HALIFAX -- Tibor Lukacs remembers the day he first set foot inside Pier 21 as a young Hungarian refugee -- and the many days and nights he spent at the immigration facility in the months that followed.
"I lived in this particular building for five and a half months when we arrived in Canada in 1958," said Lukacs.
"In a way, I call it home."
The newly-renovated Canadian Museum of Immigration at Pier 21 in Halifax officially reopened Thursday, following a $30 million expansion.
The building on the Halifax waterfront was the entry point for close to one million immigrants to Canada between 1928 and 1971.
When he arrived as a child, Lukacs says there were no other accommodations available so he was housed at the immigration facility.

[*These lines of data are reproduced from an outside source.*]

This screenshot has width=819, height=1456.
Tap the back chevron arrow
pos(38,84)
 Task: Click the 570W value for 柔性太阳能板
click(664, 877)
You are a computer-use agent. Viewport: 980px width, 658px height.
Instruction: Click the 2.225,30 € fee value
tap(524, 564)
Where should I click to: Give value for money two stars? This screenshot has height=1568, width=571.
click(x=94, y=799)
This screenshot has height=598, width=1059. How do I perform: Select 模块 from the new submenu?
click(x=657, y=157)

"We were given everything, for which we are very grateful," he said, fondly recalling walking to his new school each day from the pier.

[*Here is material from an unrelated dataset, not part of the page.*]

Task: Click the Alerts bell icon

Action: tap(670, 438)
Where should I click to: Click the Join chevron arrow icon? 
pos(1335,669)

This week he came back to Halifax from Ontario to attend the reopening ceremony after the museum's expansion.
"It's absolutely awesome ... you need lots of time to go through this and decipher it bit by bit and reflect on what you have experienced," said Lukacs.

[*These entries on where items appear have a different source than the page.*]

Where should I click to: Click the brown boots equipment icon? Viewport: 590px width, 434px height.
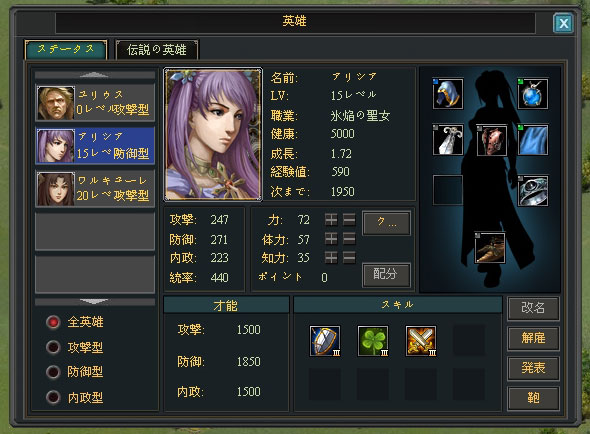pyautogui.click(x=490, y=248)
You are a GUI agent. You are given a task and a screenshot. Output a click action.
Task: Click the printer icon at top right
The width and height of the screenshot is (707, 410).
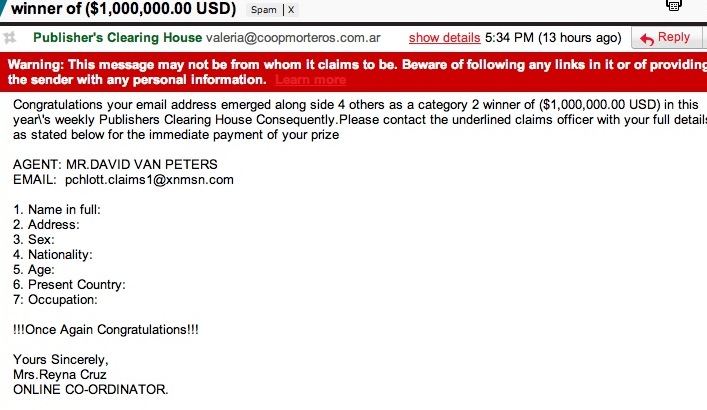tap(673, 4)
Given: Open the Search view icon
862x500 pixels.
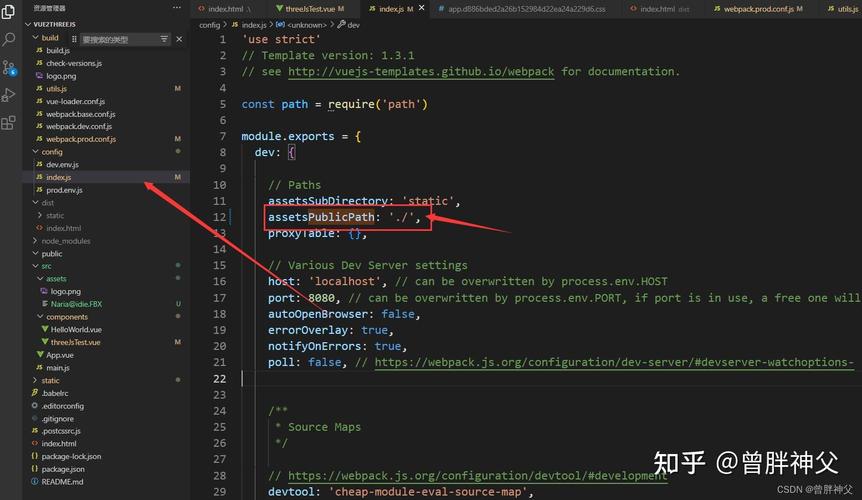Looking at the screenshot, I should (9, 40).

The immigration facility was restored as a heritage site in the 1990s, a project spearheaded by Ruth Goldbloom.
Born in Cape Breton to a Russian immigrant mother, Goldbloom helped establish the museum in 1999. It opened as the country's national immigration museum in 2011, the year before Goldbloom died.
"I can't even begin to articulate the joy she would have felt to have witnessed the expansion of the building," said her daughter Barbara Goldbloom Hughes after the ceremony on Thursday.
"When my mother first became involved it just absorbed her every waking moment ... We really had no idea of the scope of what she was undertaking."
Julian Fantino, associate minister of National Defence, spoke at the ceremony of his own experience passing through Pier 21 as a child in 1953 when his family immigrated from Italy.
"For me it's a trip back in time and it's indeed a very personal one," Fantino said.
"Most people arrived here, as I did with my family, with nothing more than the determination to succeed and a desire to build and to continue to contribute."
Renovations at Pier 21 include a new permanent exhibit on the past four centuries of immigration to Canada and updates to the existing exhibit on the building's history as a point of entry for immigrants.